What you return must be every line from the beginning of the data through the line holding "Expand the All Leads dropdown", unchanged.
BEGIN SOURCE DATA
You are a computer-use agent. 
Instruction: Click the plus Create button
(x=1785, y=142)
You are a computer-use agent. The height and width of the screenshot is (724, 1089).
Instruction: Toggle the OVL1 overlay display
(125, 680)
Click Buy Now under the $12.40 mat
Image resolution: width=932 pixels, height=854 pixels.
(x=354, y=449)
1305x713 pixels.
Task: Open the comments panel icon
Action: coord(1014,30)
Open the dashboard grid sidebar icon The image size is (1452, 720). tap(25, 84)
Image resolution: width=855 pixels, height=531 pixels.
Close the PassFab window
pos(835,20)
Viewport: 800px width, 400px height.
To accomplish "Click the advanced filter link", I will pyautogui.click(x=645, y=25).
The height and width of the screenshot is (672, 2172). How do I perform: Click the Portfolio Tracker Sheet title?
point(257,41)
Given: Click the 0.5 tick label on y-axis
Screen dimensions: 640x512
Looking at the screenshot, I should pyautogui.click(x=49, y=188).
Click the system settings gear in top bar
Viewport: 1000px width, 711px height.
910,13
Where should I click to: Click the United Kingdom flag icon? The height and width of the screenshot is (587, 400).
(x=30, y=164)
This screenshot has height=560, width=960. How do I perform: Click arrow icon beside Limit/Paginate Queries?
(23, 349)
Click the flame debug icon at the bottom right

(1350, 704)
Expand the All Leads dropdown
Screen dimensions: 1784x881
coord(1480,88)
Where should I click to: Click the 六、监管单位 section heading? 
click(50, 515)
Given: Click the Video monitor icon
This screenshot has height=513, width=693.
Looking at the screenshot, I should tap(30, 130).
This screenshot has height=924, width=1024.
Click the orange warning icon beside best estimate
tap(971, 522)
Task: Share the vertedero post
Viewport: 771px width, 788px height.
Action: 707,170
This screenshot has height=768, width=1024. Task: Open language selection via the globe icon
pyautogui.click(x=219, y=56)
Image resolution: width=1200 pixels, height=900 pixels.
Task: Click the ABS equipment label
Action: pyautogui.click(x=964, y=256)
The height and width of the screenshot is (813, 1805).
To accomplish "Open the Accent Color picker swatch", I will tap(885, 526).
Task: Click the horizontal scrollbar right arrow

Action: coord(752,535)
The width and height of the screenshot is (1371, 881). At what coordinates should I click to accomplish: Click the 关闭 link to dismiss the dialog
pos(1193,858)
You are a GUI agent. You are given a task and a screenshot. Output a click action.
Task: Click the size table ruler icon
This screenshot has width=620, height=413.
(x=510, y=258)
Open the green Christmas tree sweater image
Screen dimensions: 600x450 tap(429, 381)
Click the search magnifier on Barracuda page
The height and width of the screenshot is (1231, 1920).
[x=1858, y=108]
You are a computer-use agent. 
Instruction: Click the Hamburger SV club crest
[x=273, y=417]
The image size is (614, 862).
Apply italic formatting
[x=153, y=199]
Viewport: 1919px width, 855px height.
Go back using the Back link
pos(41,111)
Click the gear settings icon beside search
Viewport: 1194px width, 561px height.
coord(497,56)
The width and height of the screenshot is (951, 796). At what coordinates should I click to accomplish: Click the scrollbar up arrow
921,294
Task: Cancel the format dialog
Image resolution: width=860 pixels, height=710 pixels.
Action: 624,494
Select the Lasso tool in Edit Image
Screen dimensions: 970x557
END SOURCE DATA
## RESPONSE TO THIS EXERCISE
You are a computer-use agent. 
Instruction: Click the plus Create button
(x=1785, y=142)
You are a computer-use agent. The height and width of the screenshot is (724, 1089).
Instruction: Toggle the OVL1 overlay display
(125, 680)
Click Buy Now under the $12.40 mat
Image resolution: width=932 pixels, height=854 pixels.
(x=354, y=449)
1305x713 pixels.
Task: Open the comments panel icon
Action: coord(1014,30)
Open the dashboard grid sidebar icon The image size is (1452, 720). tap(25, 84)
Image resolution: width=855 pixels, height=531 pixels.
Close the PassFab window
pos(835,20)
Viewport: 800px width, 400px height.
To accomplish "Click the advanced filter link", I will pyautogui.click(x=645, y=25).
The height and width of the screenshot is (672, 2172). How do I perform: Click the Portfolio Tracker Sheet title?
point(257,41)
Given: Click the 0.5 tick label on y-axis
Screen dimensions: 640x512
Looking at the screenshot, I should pyautogui.click(x=49, y=188).
Click the system settings gear in top bar
Viewport: 1000px width, 711px height.
910,13
Where should I click to: Click the United Kingdom flag icon? The height and width of the screenshot is (587, 400).
(x=30, y=164)
This screenshot has height=560, width=960. How do I perform: Click arrow icon beside Limit/Paginate Queries?
(23, 349)
Click the flame debug icon at the bottom right

(1350, 704)
Expand the All Leads dropdown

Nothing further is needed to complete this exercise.